Genting S'pore rakes in $159.2m Q4 profit
Genting Singapore hit the jackpot in the fourth quarter, raking in net profit of $159.2 million.
This is a sharp reversal from a net loss of $7.8 million in the same period last year, as the Resorts World Sentosa operator whittles down bad debt provisions while notching up better gaming revenue from its premium player business.
Bad debt provisions shrank 14 per cent to $38.9 million as it continued to tighten its credit policy for the VIP gaming business and "remodel" its commission structure.
The bottom line was also helped by a net foreign exchange gain of $65.5 million, compared with a loss of $22.6 million a year earlier. Revenue for the three months to Dec 31 edged up 2 per cent to $557.7 million.
The group's Ebitda - a measure of profit before tax, interest and other items - jumped 29 per cent to $233.7 million.
For the full year, net profit more than trebled to $266.3 million even as revenue slid 7 per cent. Record high visitor arrivals and tourism receipts to Singapore last year helped.
Arrivals grew 7.7 per cent to 16.4 million while receipts expanded 13.9 per cent to $24.8 billion, bankrolled by higher-spending visitors.
But rival Marina Bay Sands (MBS) keeps winning the market share battle. MBS last month posted a net profit of US$366 million for the fourth quarter, up 8 per cent from the US$339 million (S$481 million) a year earlier.
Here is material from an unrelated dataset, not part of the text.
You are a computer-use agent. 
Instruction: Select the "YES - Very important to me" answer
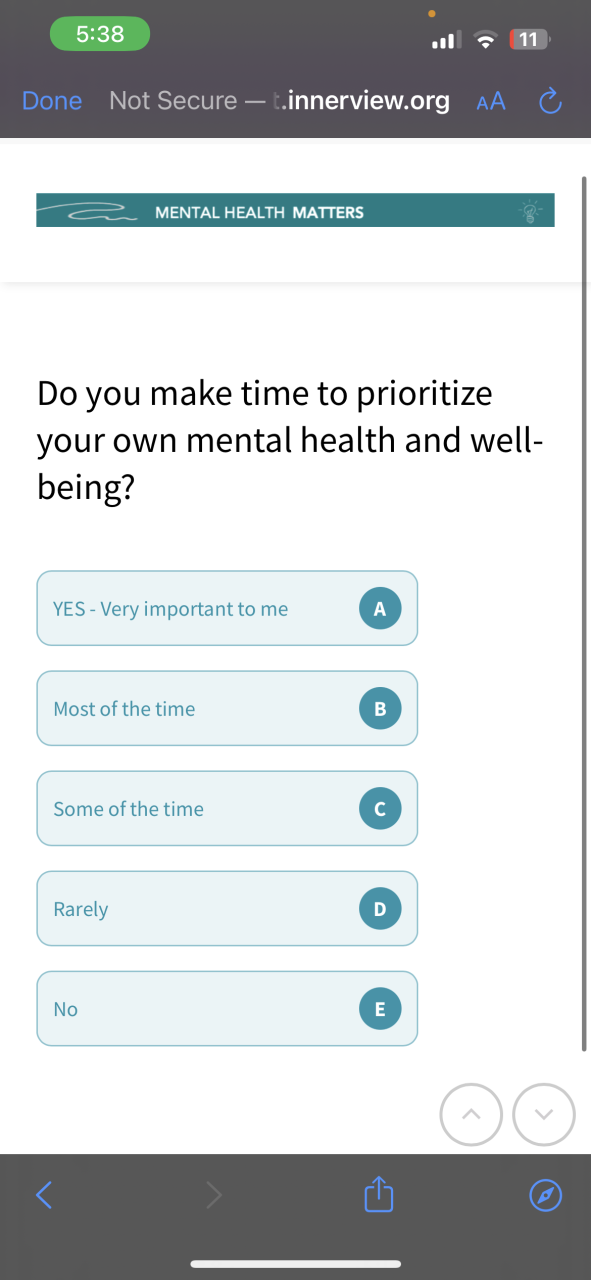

Revenue rose 2.8 per cent to US$723 million, helped by a 5.6 per cent increase in gaming turnover to US$563 million.
VIP gaming revenue, which accounted for about 42 per cent of its total gaming turnover, fell 18.4 per cent to US$8.26 billion in the three months to Dec 31.
Genting reported earnings a per share of 1.33 cents compared with loss per share of 0.06 cent in 2015.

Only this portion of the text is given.